Eight Years In

Time is not the enemy. And yet it isn’t our friend. It’s something we’re born into, a gauge with which to mark our lives. Like water or oxygen, to us it’s always been. We have never not known time. We work by it. We sleep by it. We live by it. We die by it. Hopefully, we learn from it.

Time has a way of lulling our senses to sleep, of making us think our lives will always be the same. A mother knows her child will grow. And yet when he becomes an adult, she is shocked that the same little boy who hunted grasshoppers in the backyard and scraped his knees while climbing trees is now the man who lives three hours away and has a family of his own. She looks at his kindergarten graduation picture alongside his wedding picture and wonders how time passed so quickly. She remembers the mindless minutia of motherhood, of never-ending diaper changes and late-night feedings. Of temper tantrums and potty training. Of first words and first steps. Of praying just to survive each day and steal enough sleep to function the next day without yelling at her son. Now she’d give anything to change another diaper or bandage another knee. She is not the same woman who brought her son home from the hospital. Motherhood has changed her, made her wiser. Time has changed her, filled her heart with gratitude.

Time has a way of lulling a caregiver’s senses to sleep, of making us think our lives will always be the same. I know that one day my Father will die. And yet, when a short walk to the mailbox makes him winded, I am astounded that the man who rode bikes and took walks with me just a few short years ago is the same man who must now rest a great deal and has forgotten the words to songs he’s sung for 70 years. I watch a video of my Father reading to his granddaughter seven years ago and now I’m shocked that the pages are blurry and his grandchildren are foreign to him. I am submerged in the mindless minutia of caregiving, of changing his Depends, crushing his pills and mixing them with yogurt because swallowing pills alone is too difficult for him. Of the constant irritation Mom and I feel as caregivers and realizing we can no longer understand most of what he is saying. Of dressing him because he has no idea how to do that himself. Of praying just to survive each day and steal enough sleep to function better tomorrow without yelling at anyone. Now I’d give anything to take another long walk or bike around the block with my Father. I am not the same woman who moved back in with my parents over eight years ago. Caregiving has changed me, made me wiser. Time has changed me, filled my heart with gratitude.
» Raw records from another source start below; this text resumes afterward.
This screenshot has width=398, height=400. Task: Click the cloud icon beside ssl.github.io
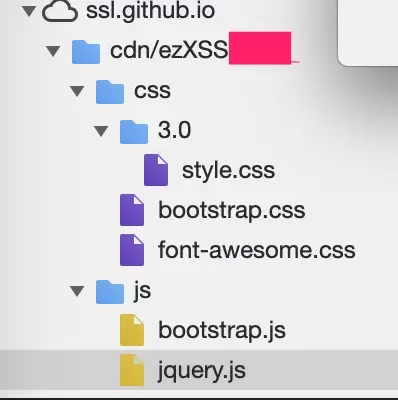[60, 11]
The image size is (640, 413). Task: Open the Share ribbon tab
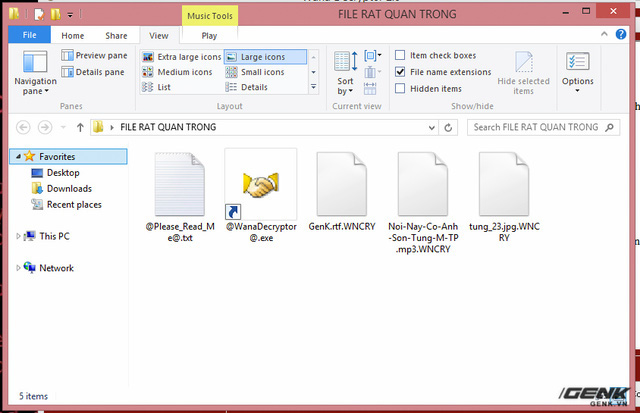(116, 36)
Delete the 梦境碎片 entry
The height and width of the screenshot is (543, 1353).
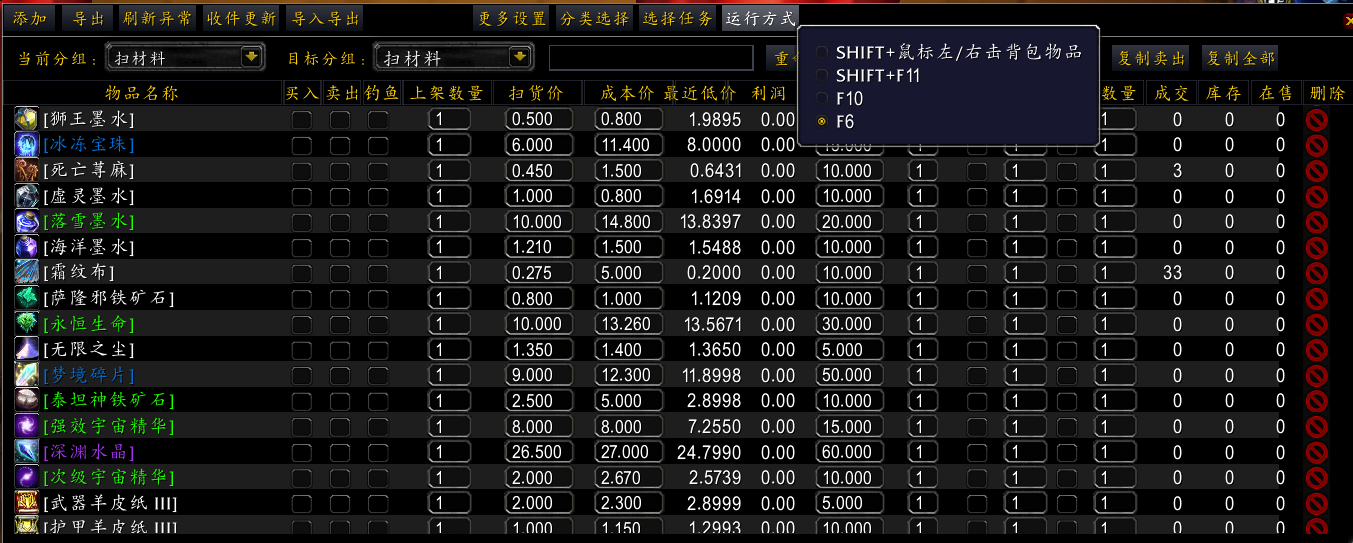(x=1316, y=375)
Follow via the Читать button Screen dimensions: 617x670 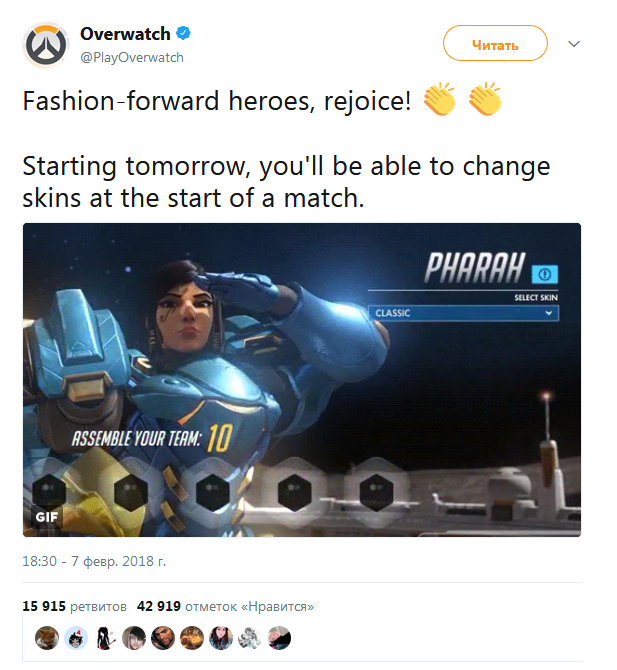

And yet, I cannot help but feel slighted by time. It’s like we cannot fully appreciate what we have until we’ve endured pain and loss. But then after we’ve lived through it, we can never get back what was precious. So the appreciation we feel at its fullest is in retrospect, not in real time.

 

All I know to do now is try to soak in the moments of shared experiences with my Father, holding my breath during the mindless minutia and remembering that to everything there is a season. I’m going to love till the end. And if I am wise, I’m going to hold nothing back so that when my Father takes his last breath, I will not wonder ‘What if?’ Instead I will focus on the memories I’ve made and say, ‘Remember when?’

3 thoughts on “Eight Years In”

  1. This post makes me think of the prayer in the 90th Psalm, “So teach us to number our days, that we may apply our hearts to wisdom.” It is wisdom to recognize our finitude, and use the days we are given for God’s purposes. I am also reminded of that New Life in which time will not get away from us, will not limit us, and will never steal those we love from us.

    Angie, I believe your loving care of your father and mother is your way of redeeming the time in these evil days.

    1. Thank you Hal. I understand better why people long for heaven so much. Where we won’t be bound by time…or disease.

  2. The best is yet to be. We lost our father and husband along the way and this man we care for now is so foreign to us.But he still has needs. I am not a professional but I still love my husband. Yesterday he called me his “caregiver.” Sad.